Dataset:
☆ ☆ ☆

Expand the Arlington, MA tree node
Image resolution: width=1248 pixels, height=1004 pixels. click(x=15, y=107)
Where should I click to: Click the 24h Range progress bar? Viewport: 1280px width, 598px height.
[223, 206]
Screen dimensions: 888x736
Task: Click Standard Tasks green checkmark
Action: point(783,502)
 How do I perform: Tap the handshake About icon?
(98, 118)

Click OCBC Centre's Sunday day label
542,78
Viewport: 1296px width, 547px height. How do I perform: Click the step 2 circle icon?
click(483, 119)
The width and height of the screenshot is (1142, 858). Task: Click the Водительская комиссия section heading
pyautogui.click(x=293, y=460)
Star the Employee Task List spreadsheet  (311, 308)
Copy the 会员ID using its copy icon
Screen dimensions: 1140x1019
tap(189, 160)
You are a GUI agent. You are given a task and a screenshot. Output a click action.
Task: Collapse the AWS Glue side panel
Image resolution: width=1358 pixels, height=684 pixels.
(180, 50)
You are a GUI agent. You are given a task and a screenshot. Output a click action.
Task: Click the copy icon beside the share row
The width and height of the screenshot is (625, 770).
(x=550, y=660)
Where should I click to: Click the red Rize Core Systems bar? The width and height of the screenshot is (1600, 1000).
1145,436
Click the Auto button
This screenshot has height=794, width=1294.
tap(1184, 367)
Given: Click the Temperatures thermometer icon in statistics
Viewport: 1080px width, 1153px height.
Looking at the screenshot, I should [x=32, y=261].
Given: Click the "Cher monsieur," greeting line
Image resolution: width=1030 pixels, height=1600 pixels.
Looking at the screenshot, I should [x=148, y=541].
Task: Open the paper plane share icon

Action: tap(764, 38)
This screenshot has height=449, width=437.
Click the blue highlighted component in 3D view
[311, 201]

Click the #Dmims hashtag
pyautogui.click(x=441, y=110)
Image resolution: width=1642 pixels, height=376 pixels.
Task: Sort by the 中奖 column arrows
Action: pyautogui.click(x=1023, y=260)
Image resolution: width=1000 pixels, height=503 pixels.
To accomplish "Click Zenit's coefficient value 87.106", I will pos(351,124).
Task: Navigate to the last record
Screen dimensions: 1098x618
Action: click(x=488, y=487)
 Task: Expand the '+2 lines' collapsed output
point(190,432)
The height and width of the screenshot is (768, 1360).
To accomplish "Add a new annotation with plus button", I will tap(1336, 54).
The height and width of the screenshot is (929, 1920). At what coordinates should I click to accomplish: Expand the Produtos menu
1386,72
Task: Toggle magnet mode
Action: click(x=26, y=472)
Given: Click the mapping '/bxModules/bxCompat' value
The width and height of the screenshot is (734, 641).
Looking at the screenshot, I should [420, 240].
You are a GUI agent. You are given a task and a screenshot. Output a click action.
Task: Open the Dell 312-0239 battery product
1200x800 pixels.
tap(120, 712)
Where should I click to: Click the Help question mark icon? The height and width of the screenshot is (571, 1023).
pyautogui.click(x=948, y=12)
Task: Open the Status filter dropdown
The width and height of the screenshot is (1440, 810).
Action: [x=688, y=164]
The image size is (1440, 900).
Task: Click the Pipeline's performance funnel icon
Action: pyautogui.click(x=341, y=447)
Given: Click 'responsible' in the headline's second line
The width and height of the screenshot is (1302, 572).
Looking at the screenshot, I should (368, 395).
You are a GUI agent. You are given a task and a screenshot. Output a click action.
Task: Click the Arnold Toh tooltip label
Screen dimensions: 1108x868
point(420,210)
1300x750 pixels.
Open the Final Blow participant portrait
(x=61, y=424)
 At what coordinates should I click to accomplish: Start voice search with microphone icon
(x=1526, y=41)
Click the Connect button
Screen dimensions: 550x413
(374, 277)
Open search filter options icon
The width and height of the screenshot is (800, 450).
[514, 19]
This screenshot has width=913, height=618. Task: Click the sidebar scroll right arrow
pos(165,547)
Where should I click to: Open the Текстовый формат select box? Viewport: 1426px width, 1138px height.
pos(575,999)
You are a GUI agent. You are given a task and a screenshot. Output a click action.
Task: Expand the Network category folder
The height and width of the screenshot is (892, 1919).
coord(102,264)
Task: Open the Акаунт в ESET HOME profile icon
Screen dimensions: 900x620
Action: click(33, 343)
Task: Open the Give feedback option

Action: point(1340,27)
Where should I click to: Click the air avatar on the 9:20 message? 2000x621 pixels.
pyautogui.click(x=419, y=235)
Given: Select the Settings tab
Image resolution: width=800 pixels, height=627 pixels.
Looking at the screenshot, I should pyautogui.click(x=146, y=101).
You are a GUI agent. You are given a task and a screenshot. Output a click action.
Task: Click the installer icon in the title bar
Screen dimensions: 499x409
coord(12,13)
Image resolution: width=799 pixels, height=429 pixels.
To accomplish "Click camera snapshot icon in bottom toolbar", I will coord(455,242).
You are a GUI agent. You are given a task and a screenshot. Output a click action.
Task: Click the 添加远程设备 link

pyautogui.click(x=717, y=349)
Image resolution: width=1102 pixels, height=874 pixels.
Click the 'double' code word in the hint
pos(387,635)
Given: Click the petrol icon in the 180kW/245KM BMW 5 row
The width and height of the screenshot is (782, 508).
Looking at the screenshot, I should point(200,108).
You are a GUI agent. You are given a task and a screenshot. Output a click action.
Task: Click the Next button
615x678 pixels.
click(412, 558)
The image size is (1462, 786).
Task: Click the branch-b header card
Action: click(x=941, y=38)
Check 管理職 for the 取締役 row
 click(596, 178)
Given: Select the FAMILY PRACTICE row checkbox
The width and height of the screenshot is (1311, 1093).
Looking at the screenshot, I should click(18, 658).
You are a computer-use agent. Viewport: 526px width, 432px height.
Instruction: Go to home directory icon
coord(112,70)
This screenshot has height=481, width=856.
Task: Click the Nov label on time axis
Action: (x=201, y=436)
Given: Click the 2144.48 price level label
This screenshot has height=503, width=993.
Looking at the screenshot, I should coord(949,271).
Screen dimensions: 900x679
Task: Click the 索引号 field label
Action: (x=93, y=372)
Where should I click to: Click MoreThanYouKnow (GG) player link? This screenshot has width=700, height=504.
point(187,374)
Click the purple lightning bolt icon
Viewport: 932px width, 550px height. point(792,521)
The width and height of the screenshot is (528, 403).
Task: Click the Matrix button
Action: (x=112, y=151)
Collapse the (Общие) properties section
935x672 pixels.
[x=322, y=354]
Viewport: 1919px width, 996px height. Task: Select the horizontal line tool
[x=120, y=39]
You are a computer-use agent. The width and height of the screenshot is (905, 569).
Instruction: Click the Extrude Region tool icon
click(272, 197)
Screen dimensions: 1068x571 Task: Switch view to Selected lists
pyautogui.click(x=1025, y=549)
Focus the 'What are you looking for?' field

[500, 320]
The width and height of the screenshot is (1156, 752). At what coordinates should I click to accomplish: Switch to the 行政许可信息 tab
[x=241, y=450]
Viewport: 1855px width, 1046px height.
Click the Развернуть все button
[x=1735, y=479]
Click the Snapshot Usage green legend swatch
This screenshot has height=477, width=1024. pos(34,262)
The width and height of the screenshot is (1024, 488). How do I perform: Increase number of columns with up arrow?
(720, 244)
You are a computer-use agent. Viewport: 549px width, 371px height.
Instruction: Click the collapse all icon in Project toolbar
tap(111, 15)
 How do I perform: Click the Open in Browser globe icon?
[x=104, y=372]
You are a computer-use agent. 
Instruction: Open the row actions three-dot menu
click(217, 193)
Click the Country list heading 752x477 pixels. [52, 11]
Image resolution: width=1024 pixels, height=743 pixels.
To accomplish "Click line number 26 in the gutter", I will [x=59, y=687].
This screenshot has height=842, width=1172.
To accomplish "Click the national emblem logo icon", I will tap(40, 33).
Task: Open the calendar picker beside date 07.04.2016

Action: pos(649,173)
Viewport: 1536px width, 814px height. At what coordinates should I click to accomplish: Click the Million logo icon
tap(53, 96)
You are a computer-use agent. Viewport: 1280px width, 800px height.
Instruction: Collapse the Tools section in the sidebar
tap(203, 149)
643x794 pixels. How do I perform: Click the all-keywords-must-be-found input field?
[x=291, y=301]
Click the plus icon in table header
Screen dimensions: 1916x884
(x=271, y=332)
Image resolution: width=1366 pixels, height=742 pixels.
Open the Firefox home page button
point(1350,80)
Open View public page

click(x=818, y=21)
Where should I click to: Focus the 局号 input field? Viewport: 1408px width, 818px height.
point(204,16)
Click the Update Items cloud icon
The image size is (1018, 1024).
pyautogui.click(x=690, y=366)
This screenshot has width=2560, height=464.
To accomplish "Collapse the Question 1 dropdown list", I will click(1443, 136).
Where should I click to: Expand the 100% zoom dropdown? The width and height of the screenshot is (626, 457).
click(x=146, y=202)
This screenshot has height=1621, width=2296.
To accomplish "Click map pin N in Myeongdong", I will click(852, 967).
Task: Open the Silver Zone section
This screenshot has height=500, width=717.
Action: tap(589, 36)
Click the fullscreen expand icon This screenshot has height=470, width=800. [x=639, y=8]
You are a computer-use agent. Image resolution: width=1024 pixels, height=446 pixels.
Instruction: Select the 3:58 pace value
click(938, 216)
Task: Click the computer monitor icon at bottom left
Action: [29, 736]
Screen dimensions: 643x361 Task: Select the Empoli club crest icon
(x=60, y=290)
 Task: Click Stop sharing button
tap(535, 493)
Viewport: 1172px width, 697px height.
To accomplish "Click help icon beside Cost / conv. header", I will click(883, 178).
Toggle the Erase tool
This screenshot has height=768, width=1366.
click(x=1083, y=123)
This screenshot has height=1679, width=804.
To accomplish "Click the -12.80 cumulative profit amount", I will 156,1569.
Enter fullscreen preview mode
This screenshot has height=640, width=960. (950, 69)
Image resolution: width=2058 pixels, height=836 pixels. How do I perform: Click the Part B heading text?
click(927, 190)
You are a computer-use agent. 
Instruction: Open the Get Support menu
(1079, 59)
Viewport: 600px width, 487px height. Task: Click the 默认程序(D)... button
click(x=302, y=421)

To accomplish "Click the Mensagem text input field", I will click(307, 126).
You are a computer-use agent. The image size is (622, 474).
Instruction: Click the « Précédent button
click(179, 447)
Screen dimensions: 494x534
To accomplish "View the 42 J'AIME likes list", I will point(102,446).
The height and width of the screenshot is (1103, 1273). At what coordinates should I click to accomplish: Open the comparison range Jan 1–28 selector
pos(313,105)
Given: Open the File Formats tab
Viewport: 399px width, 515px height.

☆ ☆ ☆

Directions for this task:
Which of the lines above carry the string "filter"? Pick them out and copy them.

Output below:
Task: Open the Status filter dropdown
Open search filter options icon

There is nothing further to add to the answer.